■ **Tarefas obrigatórias**
1) Como se traduz para o inglês esta frase do trecho: "Finalmente, na baixa-mar, os inimigos, já cansados, abandonam o combate, desiludidos de qualquer expectativa de futuro."?
2) Segundo o trecho, por que os mouros conseguiam lançar das muralhas uma chuvada de pedras sobre os nossos? Responda em uma a três frases.
3) De acordo com o trecho, quantos franceses ficaram depois de os outros fugirem pelo vau?

---- Trecho

Foi assim a máquina defendida nessa noite em esforço
digno de admiração, por um punhado dos nossos, sob a ajuda de Deus, sem grandes
feridas, enquanto a maior parte dos mouros, pelo contrário, mais de perto ou
mais de longe, tinham caído mortos.
Ao romper da manhã, (21 de Outubro) a nossa máquina,
com a subida da maré fica novamente isolada. Novamente surgem os mouros ao
nosso encontro, uns, vindos pela porta, abatem-se sobre os nossos (foi neste
embate que o comandante das galés do rei foi ferido e veio a morrer), outros, a
partir das muralhas, atiram sobre, os nossos uma chuvada de pedras, pois que
tinham para aí acarretado as balistas. Além disso sobre as nossas máquinas, que
apenas ficam a uma distância de oito pés das muralhas, lançam baldes repletos
de materiais inflamados em tal quantidade que é mais que difícil dizer quanto
trabalho, suor, golpes e feridas sem número aguentaram na maior parte do dia,
sem terem qualquer apoio dos companheiros.
Até o nosso especialista dos engenhos, (possivelmente
o engenheiro de Pisa que tinha construído a torre) ficou ferido numa perna por
causa de uma pedra e deixou-nos privados de qualquer esperança no seu apoio.
Também os franceses, ao verem-se rodeados de água, e estando ou feridos ou
fazendo-se feridos, uns atirando com as armas, outros ficando com elas, optam
vergonhosamente por fugir e passar um vau, não ficando mais que seis de todos
eles. Finalmente, na baixa-mar, os inimigos, já cansados, abandonam o combate, desiludidos
de qualquer expectativa de futuro. Por sua vez, os nossos cavaleiros e aqueles
que tinham sido escolhidos para guardarem a máquina, uma vez entrados outros
dos seus apoiantes a rendê-los, deixam aquele lugar, depois de terem estado
dois dias e uma noite, sem tirarem as armas, a defender a máquina em angústia
quase insuportável.

--------
---- Material extraído

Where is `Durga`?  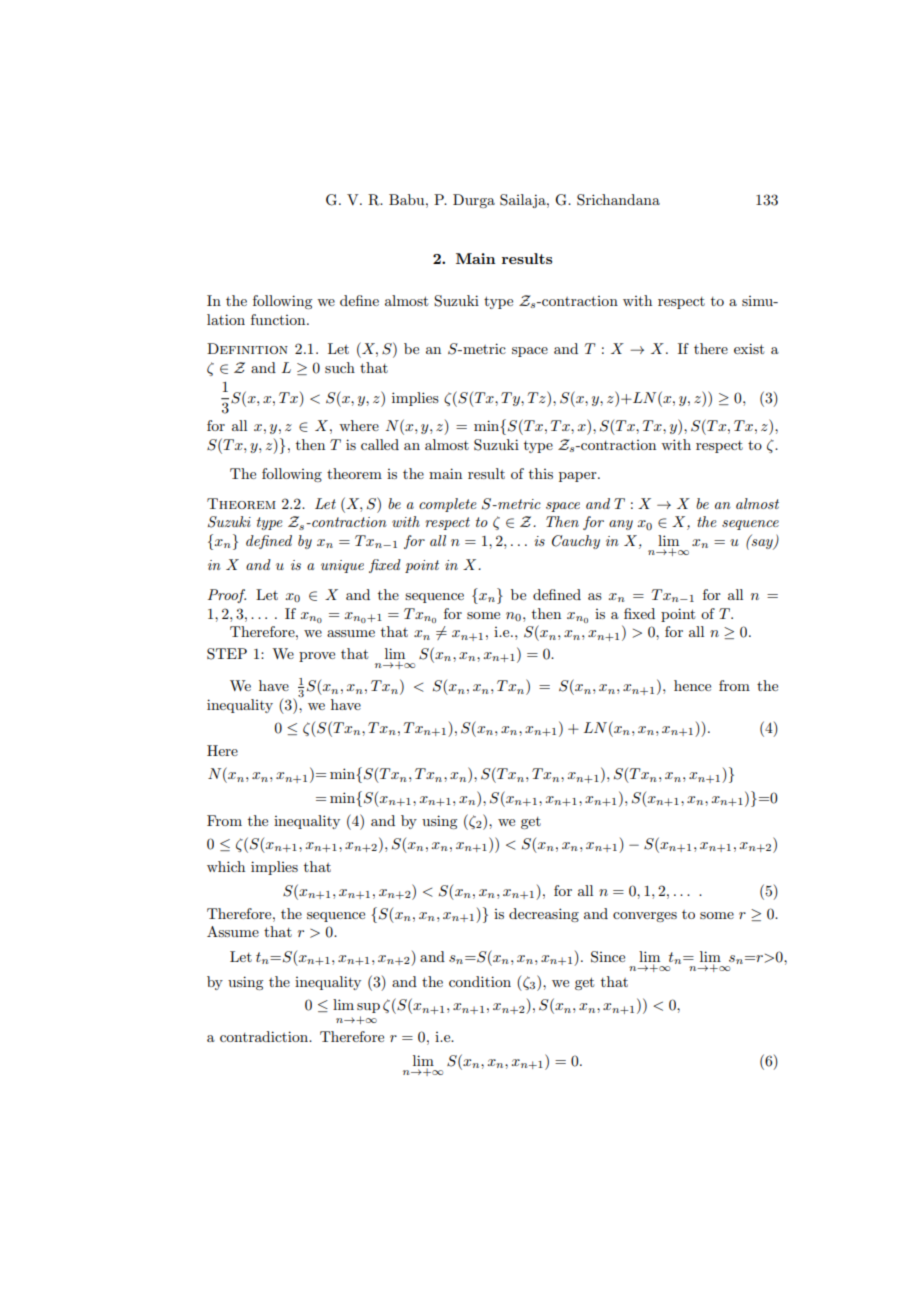 Durga is located at coordinates (474, 201).
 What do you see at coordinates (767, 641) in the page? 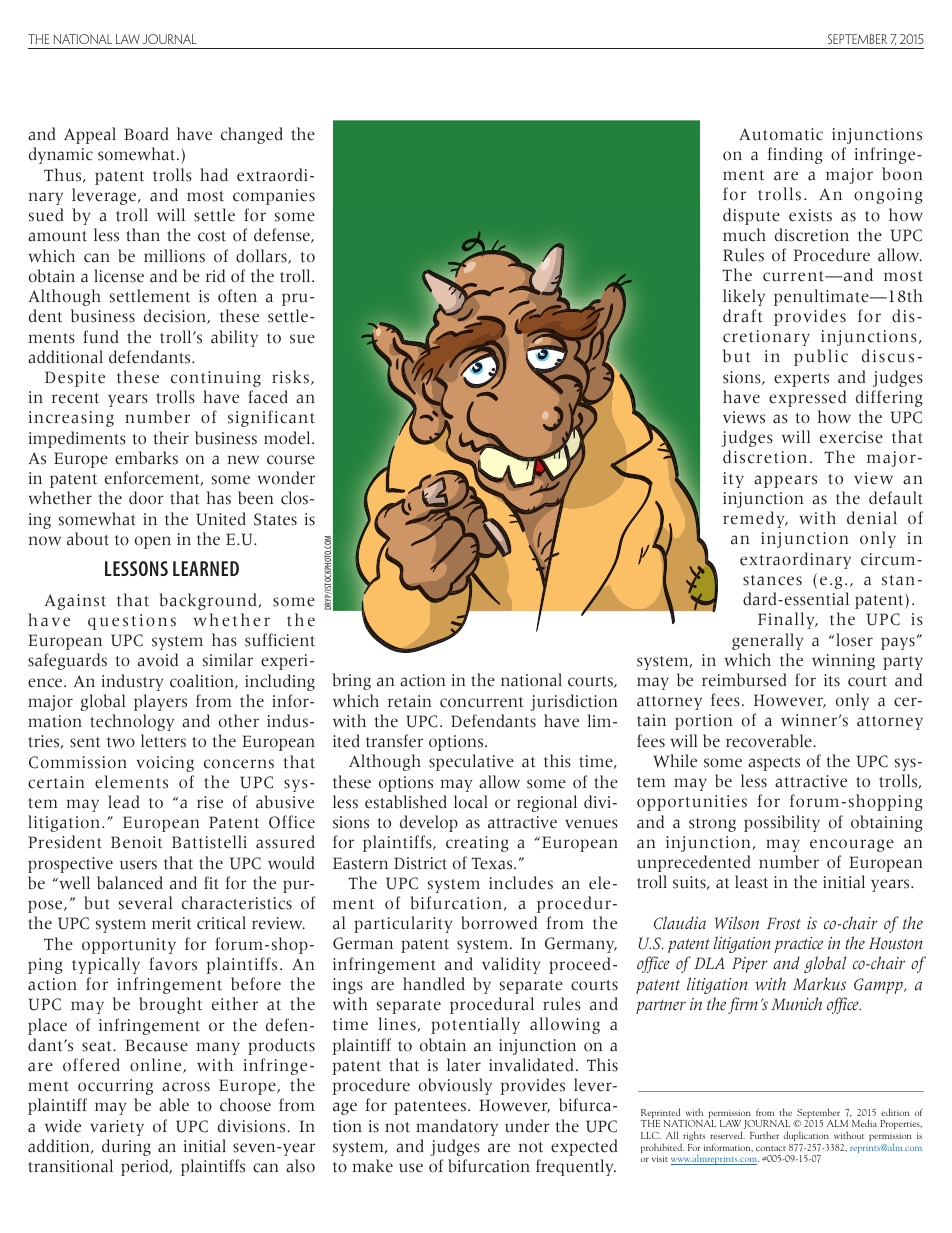
I see `generally` at bounding box center [767, 641].
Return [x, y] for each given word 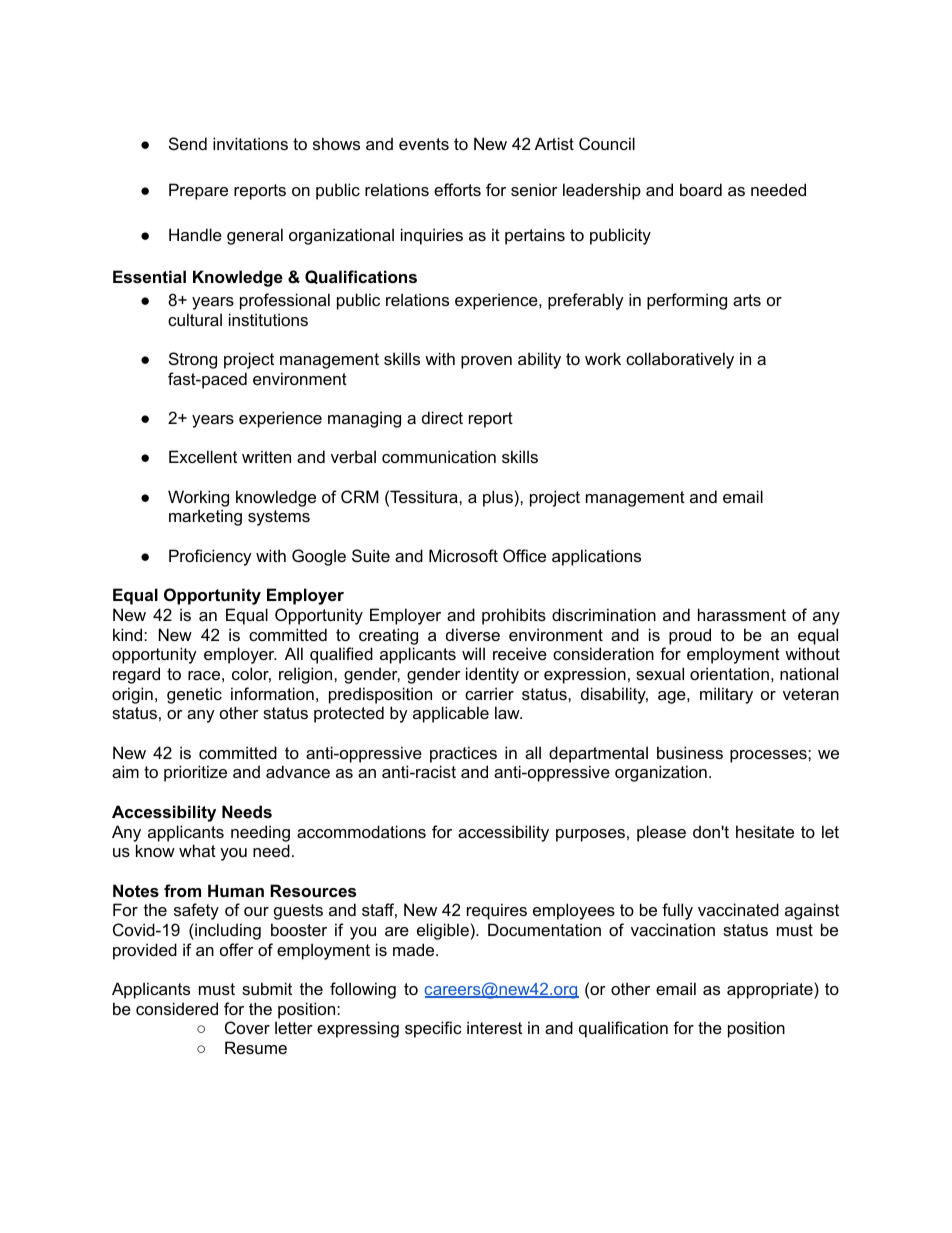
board [701, 189]
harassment [742, 614]
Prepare [198, 191]
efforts [457, 189]
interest [494, 1027]
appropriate [771, 990]
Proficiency [210, 557]
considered [177, 1008]
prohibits [514, 616]
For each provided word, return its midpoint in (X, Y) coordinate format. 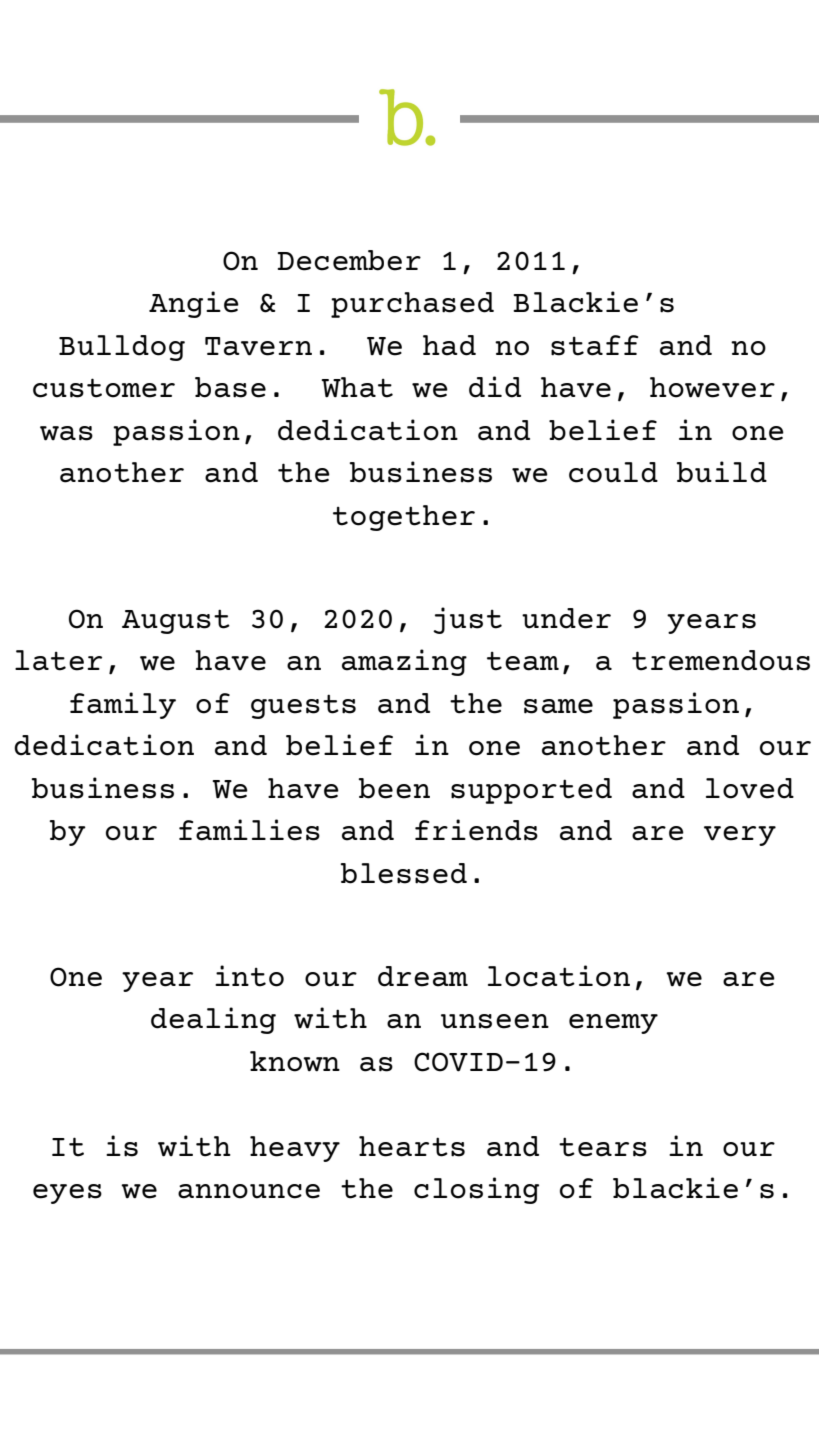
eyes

--------

■ **Conjunto de respostas**
1) Finally, at low tide, the enemy, already weary, abandon the fight, disillusioned of any expectation for the future.

2) Porque tinham levado as balistas para as muralhas, e de lá as usavam para atirar pedras sobre os nossos.

3) Não ficaram mais que seis.